Al-Khalili's research interests lie mainly in the field of theoretical nuclear physics. This has mostly been in the development of few-body quantum scattering methods to study nuclear reaction mechanisms and nuclear structure, particularly as applied to the study of exotic nuclei produced by radioactive beam facilities around the world. He has pioneered the application of few-body Glauber methods in nuclear scattering and reactions at intermediate and high energies. His interests have spanned a wide range of reaction energies from the study of the light nuclei using electromagnetic probes such as electron scattering and photo-induced pion production reactions, to reactions of astrophysical interest. Over the past few years, he has become interested studying quantum mechanisms in biology and has published several papers on quantum tunneling in DNA.

Al-Khalili collaborates with colleagues, and jointly supervises postdocs and research students, within the nuclear theory group at Surrey on a range of topics of current interest. Active collaboration with theorists and experimentalists in Europe, the US and Canada, in particular where relating to research on exotic nuclear beams at the major labs. He is the theory coordinator for the R3B collaboration at GSI. Collaborates with PDRA DR Qiang Zhao at Surrey and Professor Frank Close (Oxford) on problems in hadron physics. Collaborates with both theorists and experimentalists at TRIUMF Lab, Vancouver, and Jyvaskyla Lab in Finland on decay studies of exotic nuclei, particularly relating to nuclear astrophysics Collaborates with both physicists and Microbiologists on topics relating to quantum effects in biological systems.
====================
EXERCISE: Reproduce, word for word, the part of the Al-Khalili research passage from "Al-Khalili's research interests" to "tunneling in DNA.".

SUPPLIED DATA:
====================
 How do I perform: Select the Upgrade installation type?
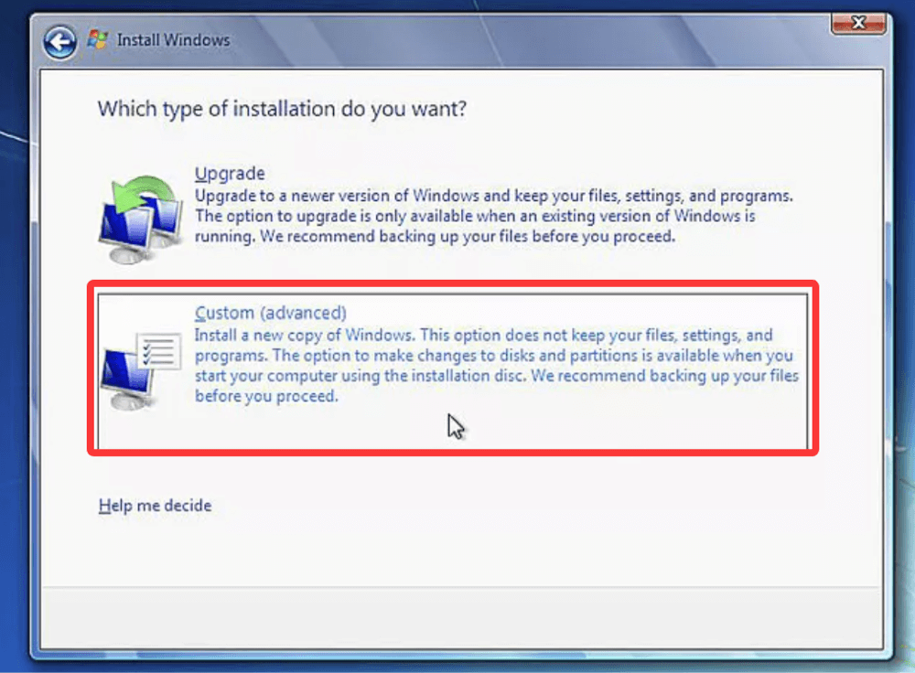click(229, 173)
====================
SOLUTION TO THIS EXERCISE:
Al-Khalili's research interests lie mainly in the field of theoretical nuclear physics. This has mostly been in the development of few-body quantum scattering methods to study nuclear reaction mechanisms and nuclear structure, particularly as applied to the study of exotic nuclei produced by radioactive beam facilities around the world. He has pioneered the application of few-body Glauber methods in nuclear scattering and reactions at intermediate and high energies. His interests have spanned a wide range of reaction energies from the study of the light nuclei using electromagnetic probes such as electron scattering and photo-induced pion production reactions, to reactions of astrophysical interest. Over the past few years, he has become interested studying quantum mechanisms in biology and has published several papers on quantum tunneling in DNA.